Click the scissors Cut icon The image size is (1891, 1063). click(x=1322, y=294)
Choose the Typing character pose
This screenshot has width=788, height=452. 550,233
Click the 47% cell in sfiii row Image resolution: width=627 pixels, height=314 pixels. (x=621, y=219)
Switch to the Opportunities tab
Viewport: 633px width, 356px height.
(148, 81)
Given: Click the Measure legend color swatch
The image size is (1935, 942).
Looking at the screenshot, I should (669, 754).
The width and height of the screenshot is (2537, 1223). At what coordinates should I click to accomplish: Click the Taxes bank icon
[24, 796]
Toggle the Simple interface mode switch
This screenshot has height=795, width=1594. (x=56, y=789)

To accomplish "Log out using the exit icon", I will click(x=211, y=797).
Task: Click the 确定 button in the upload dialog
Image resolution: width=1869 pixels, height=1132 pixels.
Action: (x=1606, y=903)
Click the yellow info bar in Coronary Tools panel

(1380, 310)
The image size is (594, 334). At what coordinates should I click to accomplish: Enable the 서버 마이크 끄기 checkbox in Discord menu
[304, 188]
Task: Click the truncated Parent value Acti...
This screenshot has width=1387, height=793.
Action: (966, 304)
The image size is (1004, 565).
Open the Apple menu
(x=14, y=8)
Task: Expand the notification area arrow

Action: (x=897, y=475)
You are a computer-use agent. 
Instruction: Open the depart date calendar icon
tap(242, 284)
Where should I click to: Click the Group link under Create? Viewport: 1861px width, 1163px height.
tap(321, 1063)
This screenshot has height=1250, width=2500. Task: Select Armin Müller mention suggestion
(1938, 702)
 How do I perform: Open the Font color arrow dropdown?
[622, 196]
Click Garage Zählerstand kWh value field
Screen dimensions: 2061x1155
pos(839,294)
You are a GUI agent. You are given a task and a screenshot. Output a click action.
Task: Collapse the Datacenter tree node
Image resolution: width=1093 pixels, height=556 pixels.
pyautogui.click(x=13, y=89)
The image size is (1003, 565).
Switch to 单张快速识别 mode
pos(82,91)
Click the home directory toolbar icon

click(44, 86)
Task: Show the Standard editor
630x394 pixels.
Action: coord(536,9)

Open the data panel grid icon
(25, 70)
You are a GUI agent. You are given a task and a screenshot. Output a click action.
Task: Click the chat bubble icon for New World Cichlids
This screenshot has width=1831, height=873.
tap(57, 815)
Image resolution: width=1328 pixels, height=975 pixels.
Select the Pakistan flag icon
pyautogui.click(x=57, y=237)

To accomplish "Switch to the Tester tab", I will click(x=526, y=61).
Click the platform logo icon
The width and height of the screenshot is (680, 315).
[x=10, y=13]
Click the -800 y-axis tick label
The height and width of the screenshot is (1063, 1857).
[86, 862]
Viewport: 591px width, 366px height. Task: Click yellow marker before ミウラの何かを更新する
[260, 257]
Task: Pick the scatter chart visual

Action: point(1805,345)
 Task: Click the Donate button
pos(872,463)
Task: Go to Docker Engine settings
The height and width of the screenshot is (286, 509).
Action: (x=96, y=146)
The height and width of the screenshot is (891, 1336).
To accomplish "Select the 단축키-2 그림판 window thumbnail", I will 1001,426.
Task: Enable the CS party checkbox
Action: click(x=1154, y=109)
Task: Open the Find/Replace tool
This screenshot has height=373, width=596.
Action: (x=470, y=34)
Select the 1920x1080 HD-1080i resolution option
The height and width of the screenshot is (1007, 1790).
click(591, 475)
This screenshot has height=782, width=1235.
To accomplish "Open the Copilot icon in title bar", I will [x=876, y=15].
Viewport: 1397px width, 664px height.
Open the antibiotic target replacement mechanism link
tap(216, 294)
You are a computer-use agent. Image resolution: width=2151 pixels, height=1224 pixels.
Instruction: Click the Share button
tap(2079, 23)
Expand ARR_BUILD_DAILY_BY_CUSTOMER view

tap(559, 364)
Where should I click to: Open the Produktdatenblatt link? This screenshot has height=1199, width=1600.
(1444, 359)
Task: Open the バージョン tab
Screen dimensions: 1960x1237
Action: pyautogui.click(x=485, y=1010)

**EXERCISE**. Could the entire listing be reproduced without any alteration?

**WRITTEN SOLUTION**.
Click the scissors Cut icon The image size is (1891, 1063). click(x=1322, y=294)
Choose the Typing character pose
This screenshot has width=788, height=452. 550,233
Click the 47% cell in sfiii row Image resolution: width=627 pixels, height=314 pixels. (x=621, y=219)
Switch to the Opportunities tab
Viewport: 633px width, 356px height.
(148, 81)
Given: Click the Measure legend color swatch
The image size is (1935, 942).
Looking at the screenshot, I should (669, 754).
The width and height of the screenshot is (2537, 1223). At what coordinates should I click to accomplish: Click the Taxes bank icon
[24, 796]
Toggle the Simple interface mode switch
This screenshot has height=795, width=1594. (x=56, y=789)

To accomplish "Log out using the exit icon", I will click(x=211, y=797).
Task: Click the 确定 button in the upload dialog
Image resolution: width=1869 pixels, height=1132 pixels.
Action: (x=1606, y=903)
Click the yellow info bar in Coronary Tools panel

(1380, 310)
The image size is (594, 334). At what coordinates should I click to accomplish: Enable the 서버 마이크 끄기 checkbox in Discord menu
[304, 188]
Task: Click the truncated Parent value Acti...
This screenshot has width=1387, height=793.
Action: (966, 304)
The image size is (1004, 565).
Open the Apple menu
(x=14, y=8)
Task: Expand the notification area arrow

Action: (x=897, y=475)
You are a computer-use agent. 
Instruction: Open the depart date calendar icon
tap(242, 284)
Where should I click to: Click the Group link under Create? Viewport: 1861px width, 1163px height.
tap(321, 1063)
This screenshot has height=1250, width=2500. Task: Select Armin Müller mention suggestion
(1938, 702)
 How do I perform: Open the Font color arrow dropdown?
[622, 196]
Click Garage Zählerstand kWh value field
Screen dimensions: 2061x1155
pos(839,294)
You are a GUI agent. You are given a task and a screenshot. Output a click action.
Task: Collapse the Datacenter tree node
Image resolution: width=1093 pixels, height=556 pixels.
pyautogui.click(x=13, y=89)
The image size is (1003, 565).
Switch to 单张快速识别 mode
pos(82,91)
Click the home directory toolbar icon

click(44, 86)
Task: Show the Standard editor
630x394 pixels.
Action: coord(536,9)

Open the data panel grid icon
(25, 70)
You are a GUI agent. You are given a task and a screenshot. Output a click action.
Task: Click the chat bubble icon for New World Cichlids
This screenshot has width=1831, height=873.
tap(57, 815)
Image resolution: width=1328 pixels, height=975 pixels.
Select the Pakistan flag icon
pyautogui.click(x=57, y=237)

To accomplish "Switch to the Tester tab", I will click(x=526, y=61).
Click the platform logo icon
The width and height of the screenshot is (680, 315).
[x=10, y=13]
Click the -800 y-axis tick label
The height and width of the screenshot is (1063, 1857).
[86, 862]
Viewport: 591px width, 366px height. Task: Click yellow marker before ミウラの何かを更新する
[260, 257]
Task: Pick the scatter chart visual

Action: point(1805,345)
 Task: Click the Donate button
pos(872,463)
Task: Go to Docker Engine settings
The height and width of the screenshot is (286, 509).
Action: (x=96, y=146)
The height and width of the screenshot is (891, 1336).
To accomplish "Select the 단축키-2 그림판 window thumbnail", I will 1001,426.
Task: Enable the CS party checkbox
Action: click(x=1154, y=109)
Task: Open the Find/Replace tool
This screenshot has height=373, width=596.
Action: (x=470, y=34)
Select the 1920x1080 HD-1080i resolution option
The height and width of the screenshot is (1007, 1790).
click(591, 475)
This screenshot has height=782, width=1235.
To accomplish "Open the Copilot icon in title bar", I will [x=876, y=15].
Viewport: 1397px width, 664px height.
Open the antibiotic target replacement mechanism link
tap(216, 294)
You are a computer-use agent. Image resolution: width=2151 pixels, height=1224 pixels.
Instruction: Click the Share button
tap(2079, 23)
Expand ARR_BUILD_DAILY_BY_CUSTOMER view

tap(559, 364)
Where should I click to: Open the Produktdatenblatt link? This screenshot has height=1199, width=1600.
(1444, 359)
Task: Open the バージョン tab
Screen dimensions: 1960x1237
Action: pyautogui.click(x=485, y=1010)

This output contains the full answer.